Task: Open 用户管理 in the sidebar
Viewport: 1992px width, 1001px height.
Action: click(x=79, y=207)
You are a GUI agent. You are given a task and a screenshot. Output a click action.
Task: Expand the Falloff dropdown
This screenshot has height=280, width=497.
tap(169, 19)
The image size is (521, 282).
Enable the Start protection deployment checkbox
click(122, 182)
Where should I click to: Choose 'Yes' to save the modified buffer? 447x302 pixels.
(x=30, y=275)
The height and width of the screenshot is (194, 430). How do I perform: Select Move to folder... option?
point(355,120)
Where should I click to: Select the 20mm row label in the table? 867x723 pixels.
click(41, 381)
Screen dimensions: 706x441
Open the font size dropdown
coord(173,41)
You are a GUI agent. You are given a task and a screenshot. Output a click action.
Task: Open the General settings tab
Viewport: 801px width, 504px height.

◇ ◇ ◇ ◇

> Task description
Scale the coordinates in the answers above by multiplying each one by 2.15 and rounding to the nearest whole number, with halves rounded up. Write out all the entries again, with their requests and all other numbers unchanged.

> Solution for this task
Task: Open 用户管理 in the sidebar
Viewport: 1992px width, 1001px height.
Action: click(x=170, y=445)
You are a GUI agent. You are given a task and a screenshot. Output a click action.
Task: Expand the Falloff dropdown
This screenshot has height=280, width=497.
tap(363, 41)
The image size is (521, 282).
Enable the Start protection deployment checkbox
click(262, 391)
Where should I click to: Choose 'Yes' to save the modified buffer? 447x302 pixels.
(x=65, y=591)
The height and width of the screenshot is (194, 430). How do I perform: Select Move to folder... option?
point(763,258)
Where should I click to: Select the 20mm row label in the table? 867x723 pixels.
click(88, 819)
Screen dimensions: 706x441
Open the font size dropdown
coord(372,88)
You are a GUI agent. You are given a task and a screenshot. Output a click action.
Task: Open the General settings tab
Viewport: 801px width, 504px height.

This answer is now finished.